The defending champions D.C. United were eliminated in the 4th Round by the Rochester Rhinos. Seattle Sounders FC defeated the Philadelphia Union 3-1 (after extra time) to claim their 4th Open Cup championship in 6 years.

The cash prize amounts remain the same as last year. The champion receives $250,000 and the runner-up receives $60,000. Also, the team from each lower division that advanced the furthest received $15,000: Laredo Heat (USL PDL), Rochester Rhinos (USL Pro), and Atlanta Silverbacks (NASL).

Qualification 

All United States Division I (MLS), Division II (NASL) & Division III (USL Pro) teams qualify automatically.

 $: Winner of $15,000 bonus for advancing the furthest in the competition from their respective divisions.
 $$: Winner of $60,000 for being the runner-up in the competition.
 $$$: Winner of $250,000 for winning the competition.

Brackets

Entries

Match Details

First Round 
The First Round draw was announced Thursday, April 24, 2014. A total of 16 teams will compete, ten from the fourth tier of American soccer and six from the fifth tier.

Second Round 
The Second Round draw was announced Thursday, April 24, 2014. A total of 48 teams will compete, including the eight winners from the first round and 40 new entries from the 3rd and 4th tiers of American soccer. The lowest ranked teams in this round are RWB Adria, Red Force FC, and PSA Elite of the 5th tier United States Adult Soccer Association.

Third Round 
A total of 32 teams will compete in the Third Round, including the 24 winners from the previous round and eight teams from the North American Soccer League.
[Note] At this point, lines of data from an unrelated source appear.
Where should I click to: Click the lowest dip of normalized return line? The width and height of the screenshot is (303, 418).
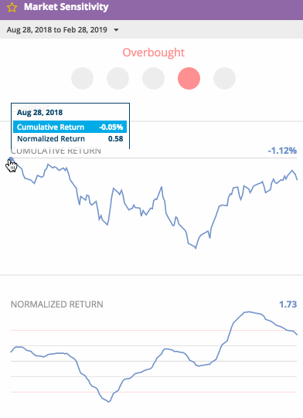pos(108,402)
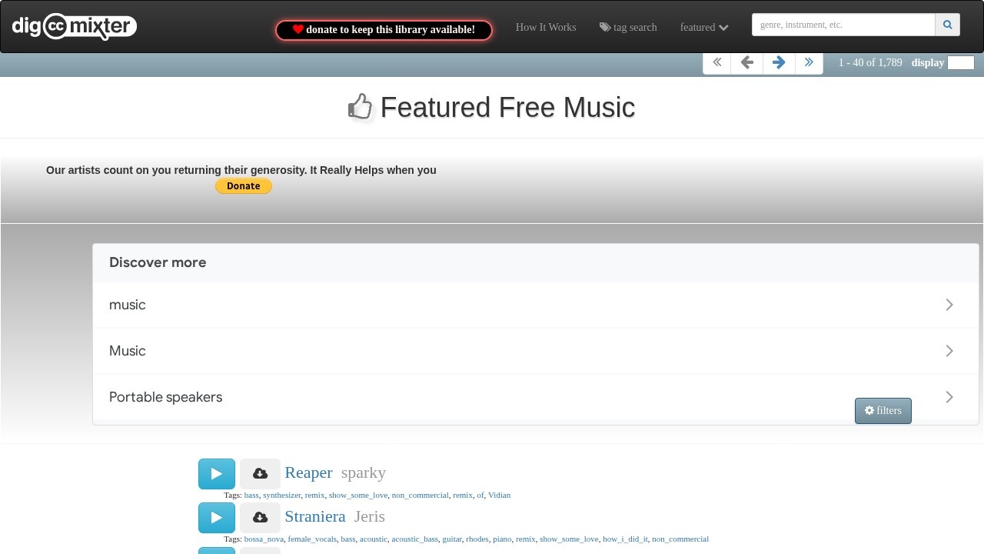
Task: Click the "bossa_nova" tag link
Action: 264,539
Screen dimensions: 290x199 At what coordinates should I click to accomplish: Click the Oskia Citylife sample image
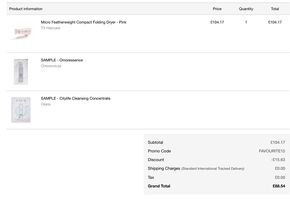[21, 110]
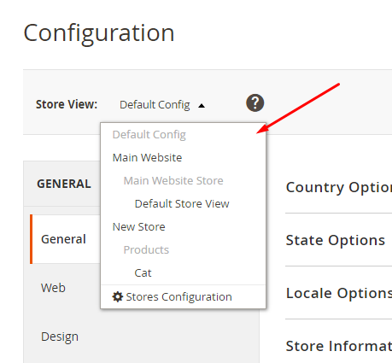Viewport: 392px width, 363px height.
Task: Collapse the GENERAL section header
Action: coord(64,184)
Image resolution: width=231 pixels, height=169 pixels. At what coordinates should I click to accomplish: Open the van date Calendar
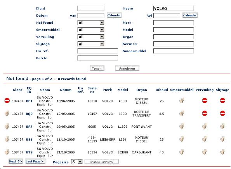tap(114, 15)
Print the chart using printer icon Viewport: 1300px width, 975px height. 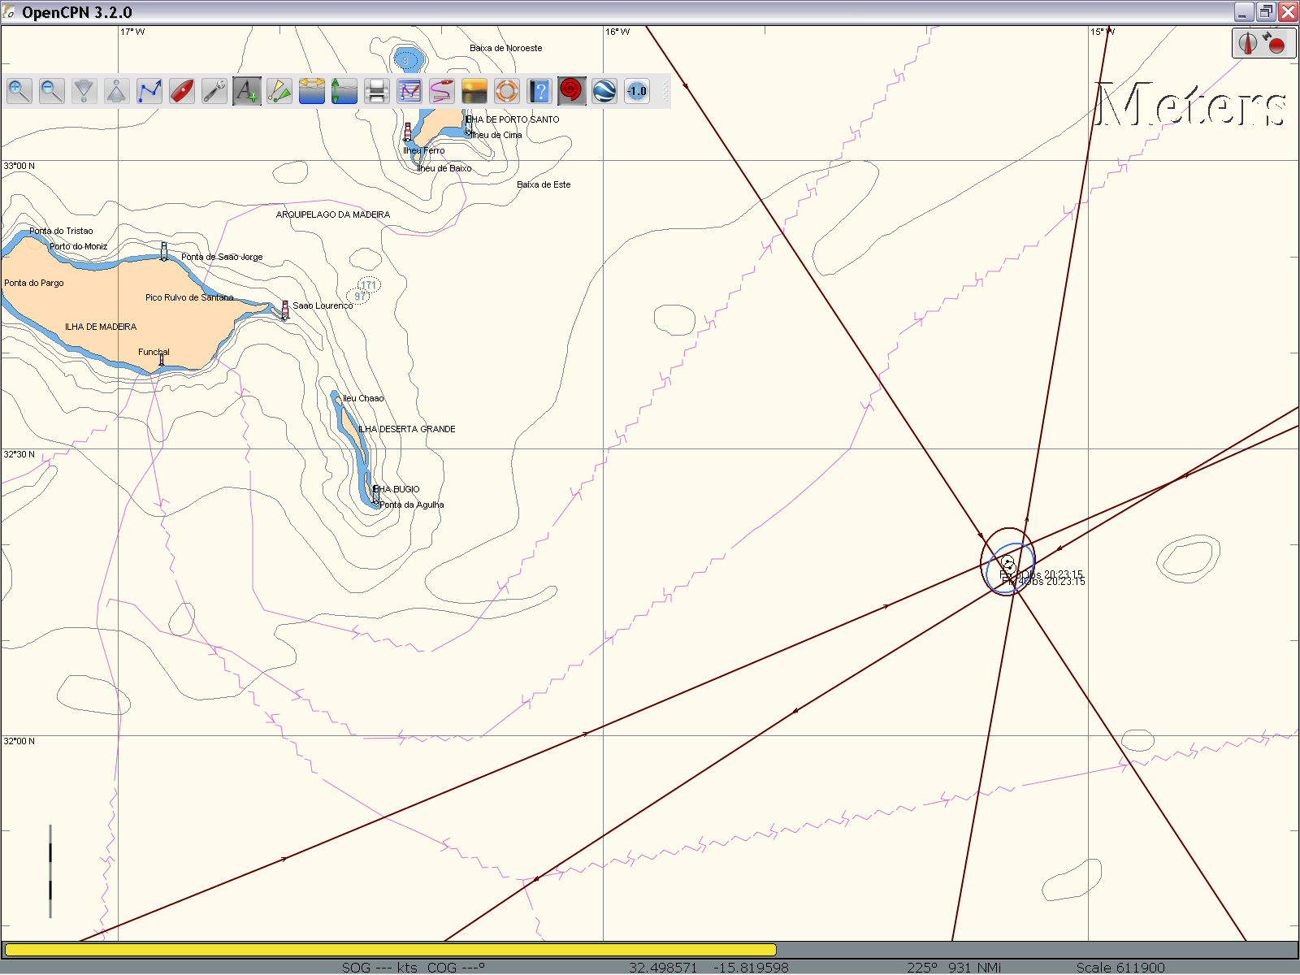click(x=377, y=91)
The lowest ranked teams in this round are RWB Adria and PSA Elite of the  5th tier United States Adult Soccer Association.

Fourth Round 
A total of 32 teams will compete in the Fourth Round, including the 16 winners from the previous round and 16 teams from Major League Soccer. The lowest ranked team in this round is PSA Elite of the  5th tier United States Adult Soccer Association.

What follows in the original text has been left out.